Paland and Lynch (Reports, 17 February 2006, p. 990) showed that in Daphnia pulex, the ratio of amino acid replacement to silent substitution in mitochondrial genes is higher in asexual lineages than in sexual lineages. If this base-composition bias is maintained by selection, it too should alter following transitions in reproductive mode. Analysis reveals no such change in the genomes of D. pulex.

Natural selection is expected to operate less effectively in asexual lineages than in sexually reproducing populations because associations between genes can be neither broken down nor built up by recombination. Paland and Lynch (1) demonstrated this effect in Daphnia pulex by showing that the rates of amino acid replacement substitution are elevated in asexual lineages relative to rates of silent substitution. A class of moderately deleterious amino acid substitutions has a higher probability of spreading to fixation in asexual populations than in sexual populations. The size of this class depends on the effective sizes of the asexual and sexual populations and the distribution of mutational effects on fitness.

Asexual reproduction should have similar effects on other characteristics maintained by a balance between mutation and weak selection in sexual populations. This is expected to include genomic features such as base-composition bias. For the mitochondrial genomes investigated in (1), this raises an interesting question. Like most animal mitochondrial genomes, Daphnia mitochondrial DNA (mtDNA) has a marked excess of A+T nucleotides. This bias may be due to underlying asymmetries in mutation rate, selection, or the balance between these two forces. Although there is extensive evidence for biased substitution rates in animal mtDNA, there is no consensus on whether this is entirely due to the pattern of mutation or is filtered by selection (2, 3). If selection plays a role in maintaining the base composition of Daphnia mtDNA in sexual populations, one might expect base composition to deviate from this equilibrium in asexual lineages. The direction of change would depend on whether selection was operating to restrain a bias due to asymmetrical mutation or to create a bias.

In fact, the mean proportion of A and T bases among 13 mtDNA genomes from sexual individuals sequenced by Paland and Lynch (1) is 0.61525 ± 0.00025, whereas the mean for 14 genomes from asexuals is 0.61526 ± 0.00021. The greatest difference between an asexual genome and its closest sexual relative is 0.0029 (not significant by contingency test). Among 10 independent comparisons, there are five cases where the AT proportion has increased and five cases where it has decreased in the asexual lineage. The typical pairwise distance between an asexual and its nearest sexual genome is around 1%. If the underlying mutational matrix were symmetrical, such that 50% of bases would be expected to be A or T, this divergence would produce a change of about 0.2% in AT proportion (from 0.615 to 0.613) after removal of selection. A consistent effect of this size would certainly have been detectable, given that Paland and Lynch sequenced all coding regions (>15 kb per strain).

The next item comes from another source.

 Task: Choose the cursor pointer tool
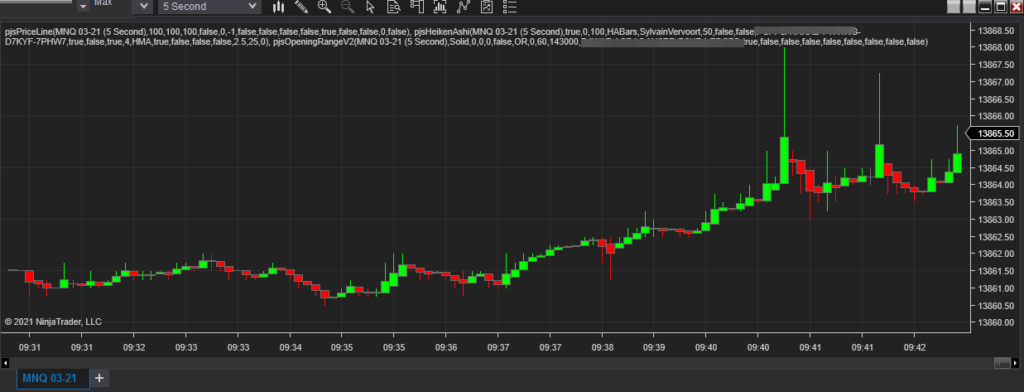pyautogui.click(x=370, y=7)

Smaller shifts, which would be expected if both selection and mutational pattern contribute to the base-composition bias, would be harder to detect. In older asexual lineages, a change in base composition could be detected with shorter sequences.

This observation suggests that selection is not the major force determining base-composition bias in the mitochondrial genome. However, selection on the mitochondrial genome operates at two levels: among animals and among mitochondrial genomes within animals. Only the among-animal component of selection is modified by asexual reproduction. Therefore, it remains possible that selection among genomes, for example, for rapid replication (4), influences base-composition bias. It will be interesting to measure base composition in asexual lineages of various ages, in coding and noncoding regions, and in taxa with different proportions of AT bases among sexual populations. This will provide a new source of data with which to examine the evolution of mitochondrial genomes.